[Pixel coordinate grounding data]
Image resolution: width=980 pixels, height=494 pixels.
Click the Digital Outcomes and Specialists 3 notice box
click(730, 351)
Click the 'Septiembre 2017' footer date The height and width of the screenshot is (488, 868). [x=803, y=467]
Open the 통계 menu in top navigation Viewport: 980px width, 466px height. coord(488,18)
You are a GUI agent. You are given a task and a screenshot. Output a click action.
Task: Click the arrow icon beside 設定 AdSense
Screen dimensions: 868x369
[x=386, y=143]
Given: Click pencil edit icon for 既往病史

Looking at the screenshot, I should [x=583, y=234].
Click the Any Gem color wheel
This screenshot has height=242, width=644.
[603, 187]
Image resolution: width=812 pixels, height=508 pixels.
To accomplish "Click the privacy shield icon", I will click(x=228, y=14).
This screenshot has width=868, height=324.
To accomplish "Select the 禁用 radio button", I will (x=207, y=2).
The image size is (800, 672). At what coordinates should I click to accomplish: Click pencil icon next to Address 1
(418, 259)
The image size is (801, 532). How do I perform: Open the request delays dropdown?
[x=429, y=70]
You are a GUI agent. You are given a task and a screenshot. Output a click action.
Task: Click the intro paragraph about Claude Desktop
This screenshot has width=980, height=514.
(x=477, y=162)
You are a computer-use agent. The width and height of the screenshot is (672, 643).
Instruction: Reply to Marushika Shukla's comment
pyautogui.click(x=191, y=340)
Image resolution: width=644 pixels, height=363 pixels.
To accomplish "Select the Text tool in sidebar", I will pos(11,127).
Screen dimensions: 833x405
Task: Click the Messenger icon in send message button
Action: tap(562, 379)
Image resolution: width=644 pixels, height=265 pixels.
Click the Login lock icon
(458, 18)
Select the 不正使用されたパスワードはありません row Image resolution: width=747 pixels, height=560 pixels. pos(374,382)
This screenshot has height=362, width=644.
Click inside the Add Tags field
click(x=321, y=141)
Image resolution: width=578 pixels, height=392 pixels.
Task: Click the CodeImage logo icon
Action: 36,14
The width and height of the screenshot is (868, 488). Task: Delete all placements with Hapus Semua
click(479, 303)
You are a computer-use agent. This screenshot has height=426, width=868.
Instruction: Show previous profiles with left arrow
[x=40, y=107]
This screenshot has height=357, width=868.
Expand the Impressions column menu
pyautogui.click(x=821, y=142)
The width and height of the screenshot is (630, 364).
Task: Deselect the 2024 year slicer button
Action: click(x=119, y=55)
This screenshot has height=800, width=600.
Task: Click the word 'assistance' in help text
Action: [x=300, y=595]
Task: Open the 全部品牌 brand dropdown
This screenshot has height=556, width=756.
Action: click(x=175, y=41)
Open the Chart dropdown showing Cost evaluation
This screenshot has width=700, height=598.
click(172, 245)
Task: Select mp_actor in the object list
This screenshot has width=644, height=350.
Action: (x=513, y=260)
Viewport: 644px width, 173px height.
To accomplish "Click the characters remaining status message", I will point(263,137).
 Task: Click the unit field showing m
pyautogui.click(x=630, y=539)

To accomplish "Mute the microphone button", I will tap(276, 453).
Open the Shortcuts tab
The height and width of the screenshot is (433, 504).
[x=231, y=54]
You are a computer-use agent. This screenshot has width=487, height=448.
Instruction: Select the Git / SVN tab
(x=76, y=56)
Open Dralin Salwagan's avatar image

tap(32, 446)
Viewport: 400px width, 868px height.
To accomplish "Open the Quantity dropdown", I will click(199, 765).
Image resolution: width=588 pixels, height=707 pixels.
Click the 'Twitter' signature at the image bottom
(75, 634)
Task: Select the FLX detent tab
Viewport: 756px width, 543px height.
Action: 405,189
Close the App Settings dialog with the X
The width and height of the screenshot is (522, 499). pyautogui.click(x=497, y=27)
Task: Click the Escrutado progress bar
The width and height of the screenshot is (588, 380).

WHAT IS BEING ASKED - What are the lines above, starting at the one with "Image resolution: width=644 pixels, height=363" and ending at the one with "This screenshot has height=357, width=868."? Give them again exactly, and only them.

SOLUTION FOR THIS TASK -
Image resolution: width=644 pixels, height=363 pixels.
To accomplish "Select the Text tool in sidebar", I will pos(11,127).
Screen dimensions: 833x405
Task: Click the Messenger icon in send message button
Action: tap(562, 379)
Image resolution: width=644 pixels, height=265 pixels.
Click the Login lock icon
(458, 18)
Select the 不正使用されたパスワードはありません row Image resolution: width=747 pixels, height=560 pixels. pos(374,382)
This screenshot has height=362, width=644.
Click inside the Add Tags field
click(x=321, y=141)
Image resolution: width=578 pixels, height=392 pixels.
Task: Click the CodeImage logo icon
Action: 36,14
The width and height of the screenshot is (868, 488). Task: Delete all placements with Hapus Semua
click(479, 303)
You are a computer-use agent. This screenshot has height=426, width=868.
Instruction: Show previous profiles with left arrow
[x=40, y=107]
This screenshot has height=357, width=868.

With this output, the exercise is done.